WORK ORDER: Please print the data again exactly as given.

Collected data:
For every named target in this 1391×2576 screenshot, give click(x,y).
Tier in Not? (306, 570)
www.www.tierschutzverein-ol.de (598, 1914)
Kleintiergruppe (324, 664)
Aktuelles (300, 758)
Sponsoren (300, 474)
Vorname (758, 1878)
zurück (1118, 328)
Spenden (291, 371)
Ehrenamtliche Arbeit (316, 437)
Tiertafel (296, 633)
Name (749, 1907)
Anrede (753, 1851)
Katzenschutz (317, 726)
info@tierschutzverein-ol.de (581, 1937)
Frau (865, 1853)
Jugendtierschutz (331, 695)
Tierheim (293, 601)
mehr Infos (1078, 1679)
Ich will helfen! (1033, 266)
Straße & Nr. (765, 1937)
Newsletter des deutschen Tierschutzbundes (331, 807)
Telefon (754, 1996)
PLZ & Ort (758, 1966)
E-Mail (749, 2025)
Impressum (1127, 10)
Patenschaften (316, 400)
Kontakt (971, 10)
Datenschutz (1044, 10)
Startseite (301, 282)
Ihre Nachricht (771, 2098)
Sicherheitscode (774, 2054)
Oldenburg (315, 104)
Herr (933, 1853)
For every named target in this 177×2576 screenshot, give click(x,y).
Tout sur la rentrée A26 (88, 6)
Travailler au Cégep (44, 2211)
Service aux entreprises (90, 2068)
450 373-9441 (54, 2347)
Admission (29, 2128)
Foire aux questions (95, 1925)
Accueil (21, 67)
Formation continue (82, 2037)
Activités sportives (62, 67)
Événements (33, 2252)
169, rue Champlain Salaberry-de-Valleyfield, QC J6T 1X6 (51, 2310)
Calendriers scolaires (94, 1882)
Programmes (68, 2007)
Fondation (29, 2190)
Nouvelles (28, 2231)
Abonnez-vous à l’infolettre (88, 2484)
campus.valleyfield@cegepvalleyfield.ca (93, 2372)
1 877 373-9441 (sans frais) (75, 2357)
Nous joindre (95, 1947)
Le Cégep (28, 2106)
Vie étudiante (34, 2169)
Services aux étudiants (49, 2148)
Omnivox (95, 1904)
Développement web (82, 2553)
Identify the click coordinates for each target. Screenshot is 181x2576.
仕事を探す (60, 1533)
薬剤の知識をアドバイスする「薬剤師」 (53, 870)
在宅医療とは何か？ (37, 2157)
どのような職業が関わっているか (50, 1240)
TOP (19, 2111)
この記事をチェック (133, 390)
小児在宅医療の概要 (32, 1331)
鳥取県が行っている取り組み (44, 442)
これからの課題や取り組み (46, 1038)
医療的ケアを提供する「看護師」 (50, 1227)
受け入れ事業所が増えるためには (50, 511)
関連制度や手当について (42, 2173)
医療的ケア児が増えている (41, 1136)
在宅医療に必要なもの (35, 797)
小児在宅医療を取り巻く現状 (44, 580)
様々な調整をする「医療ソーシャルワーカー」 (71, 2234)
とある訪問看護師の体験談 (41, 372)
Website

WRITTEN RESPONSE:
For every named target in this 1391×2576 screenshot, give click(x,y).
Tier in Not? (306, 570)
www.www.tierschutzverein-ol.de (598, 1914)
Kleintiergruppe (324, 664)
Aktuelles (300, 758)
Sponsoren (300, 474)
Vorname (758, 1878)
zurück (1118, 328)
Spenden (291, 371)
Ehrenamtliche Arbeit (316, 437)
Tiertafel (296, 633)
Name (749, 1907)
Anrede (753, 1851)
Katzenschutz (317, 726)
info@tierschutzverein-ol.de (581, 1937)
Frau (865, 1853)
Jugendtierschutz (331, 695)
Tierheim (293, 601)
mehr Infos (1078, 1679)
Ich will helfen! (1033, 266)
Straße & Nr. (765, 1937)
Newsletter des deutschen Tierschutzbundes (331, 807)
Telefon (754, 1996)
PLZ & Ort (758, 1966)
E-Mail (749, 2025)
Impressum (1127, 10)
Patenschaften (316, 400)
Kontakt (971, 10)
Datenschutz (1044, 10)
Startseite (301, 282)
Ihre Nachricht (771, 2098)
Sicherheitscode (774, 2054)
Oldenburg (315, 104)
Herr (933, 1853)
For every named target in this 177×2576 screenshot, give click(x,y).
Tout sur la rentrée A26 (88, 6)
Travailler au Cégep (44, 2211)
Service aux entreprises (90, 2068)
450 373-9441 (54, 2347)
Admission (29, 2128)
Foire aux questions (95, 1925)
Accueil (21, 67)
Formation continue (82, 2037)
Activités sportives (62, 67)
Événements (33, 2252)
169, rue Champlain Salaberry-de-Valleyfield, QC J6T 1X6 (51, 2310)
Calendriers scolaires (94, 1882)
Programmes (68, 2007)
Fondation (29, 2190)
Nouvelles (28, 2231)
Abonnez-vous à l’infolettre (88, 2484)
campus.valleyfield@cegepvalleyfield.ca (93, 2372)
1 877 373-9441 (sans frais) (75, 2357)
Nous joindre (95, 1947)
Le Cégep (28, 2106)
Vie étudiante (34, 2169)
Services aux étudiants (49, 2148)
Omnivox (95, 1904)
Développement web (82, 2553)
Identify the click coordinates for each target. Screenshot is 181x2576.
仕事を探す (60, 1533)
薬剤の知識をアドバイスする「薬剤師」 (53, 870)
在宅医療とは何か？ (37, 2157)
どのような職業が関わっているか (50, 1240)
TOP (19, 2111)
この記事をチェック (133, 390)
小児在宅医療の概要 (32, 1331)
鳥取県が行っている取り組み (44, 442)
これからの課題や取り組み (46, 1038)
医療的ケアを提供する「看護師」 (50, 1227)
受け入れ事業所が増えるためには (50, 511)
関連制度や手当について (42, 2173)
医療的ケア児が増えている (41, 1136)
在宅医療に必要なもの (35, 797)
小児在宅医療を取り巻く現状 (44, 580)
様々な調整をする「医療ソーシャルワーカー」 (71, 2234)
とある訪問看護師の体験談 (41, 372)
Website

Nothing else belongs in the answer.